Tavis Smiley, during his Atlanta Accountability Tour, took time to eulogize his Executive Producer, Cheryl Flowers, who at 42, lost her fight with a most extreme form of breast cancer. As he recounted the impact she’d had on his life, I leaned toward a new friend and wondered if Tavis knew of the link between breast cancer and abortion. My friend, literally paled, if black men can pale, then asked me to explain what I meant. I offered him the cliff notes explanation documented in twenty-seven of forty studies that there is a 50% breast cancer risk increase by age 45 for women who have had an induced abortion. He did not know that among women with a family history of breast cancer (mother, grandmother, sister, or aunt), the increase in risk was 80%. If the woman had her abortion before she was 18, the increase in risk was more than 100% (doubled)! 1
At the conclusion of my whispered explanation, my new friend explained that he had lost a child through abortion and the mom died from breast cancer, at an age younger than 45. I am ashamed and saddened to say that while I mumbled “I’m sorry”, I quickly changed the subject from this personal confession toward a more general conversation. I now wonder what if I had not done that to ease my discomfort, but had stopped to mourn his loss with him. What if instead of pushing those emotions back, I had allowed the tears that were threatening to actually flow. What if I had allowed him to work through whatever emotions he was feeling in my presence, rather than diverting the conversation leaving him to mourn at some later time when I would not see his pain? What if . . . ?
The very next day, I went to Selma, Alabama with another friend, Dr. Alveda King, niece of Dr. Martin Luther King, Jr. and daughter of Rev. A. D. King, to walk across the historic Edmund Pettus Bridge. This time we walked for the sake of the unborn. As I made the first step onto the bridge, I literally felt the presence of those who had come before me. I could almost see that historic day in March of 1965 as I was overcome with the presence of those who had marched for equal rights over forty years ago.

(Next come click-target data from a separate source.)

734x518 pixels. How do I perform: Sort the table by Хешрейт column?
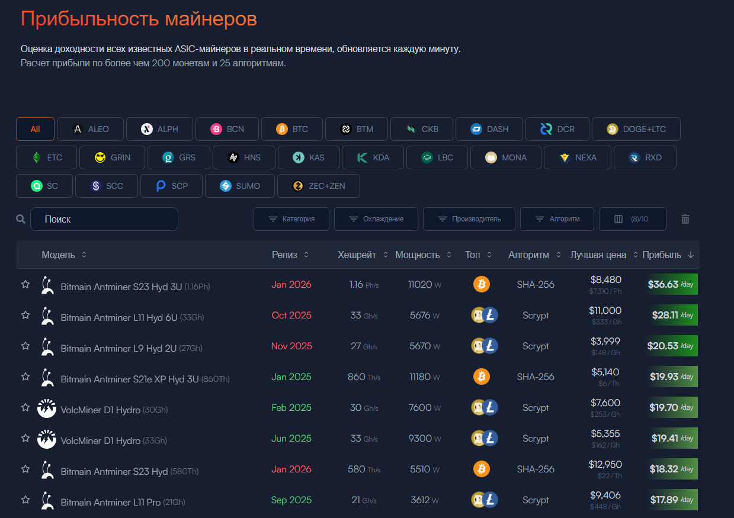tap(363, 255)
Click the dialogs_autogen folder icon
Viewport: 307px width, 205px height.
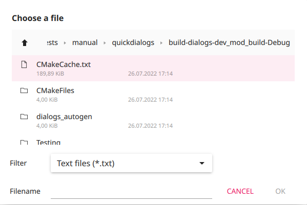point(24,117)
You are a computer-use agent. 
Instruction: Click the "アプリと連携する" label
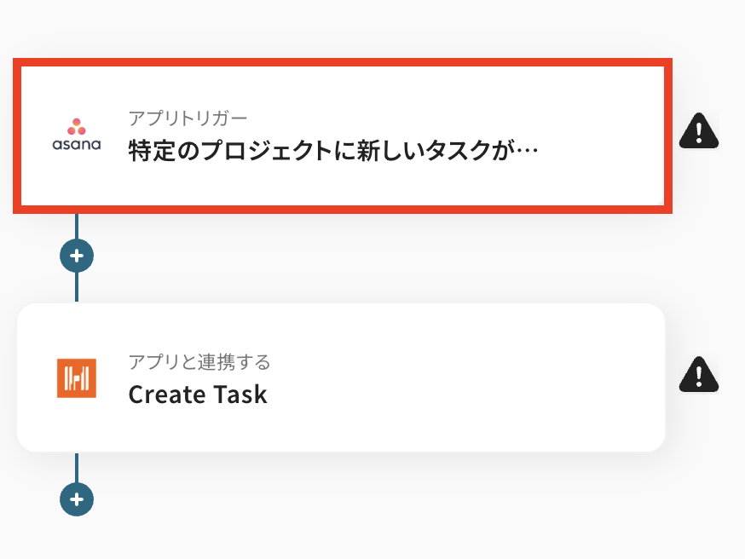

I heard them in my heart, urging me to not give up the fight for life. I could almost hear them saying “March on, fight on! Your work is not in vain”. I tangibly felt a mantle fall to my shoulders as we slowly walked and it was not until I was midway across the bridge that I was able to gather myself. Never before had I such an experience, a calling, if you will. That feeling that gripped me on the bridge is with me even now.
This morning I woke up wondering what if . . . What if we employ the arsenal of nonviolent weapons left us by those who fathered America’s Civil Rights Movement. What if we accepted the mantle to fight on left by those who marched on the Pettus Bridge? What if we declare a moratorium on abortion and hold sit ins at one or more of the clinics on a Saturday, the abortionists’ busiest day or a Thursday the busiest day for late term abortions? What if we were to boycott those big businesses that fund outfits like Planned Parenthood the organization that target blacks for extermination in their abortion mills? What if we organized today’s version of freedom riders to ride from Maine to California, for the lives of the unborn and for those women harmed by abortion? What if we gathered on the Washington Mall in 2010 to memorialize the fifty million lives taken at the hands of abortion providers? What if . . .?
What I know is that we can no longer do what I did, and change the topic. We must meet the challenge head on. We must march on and fight on because our work is not in vain.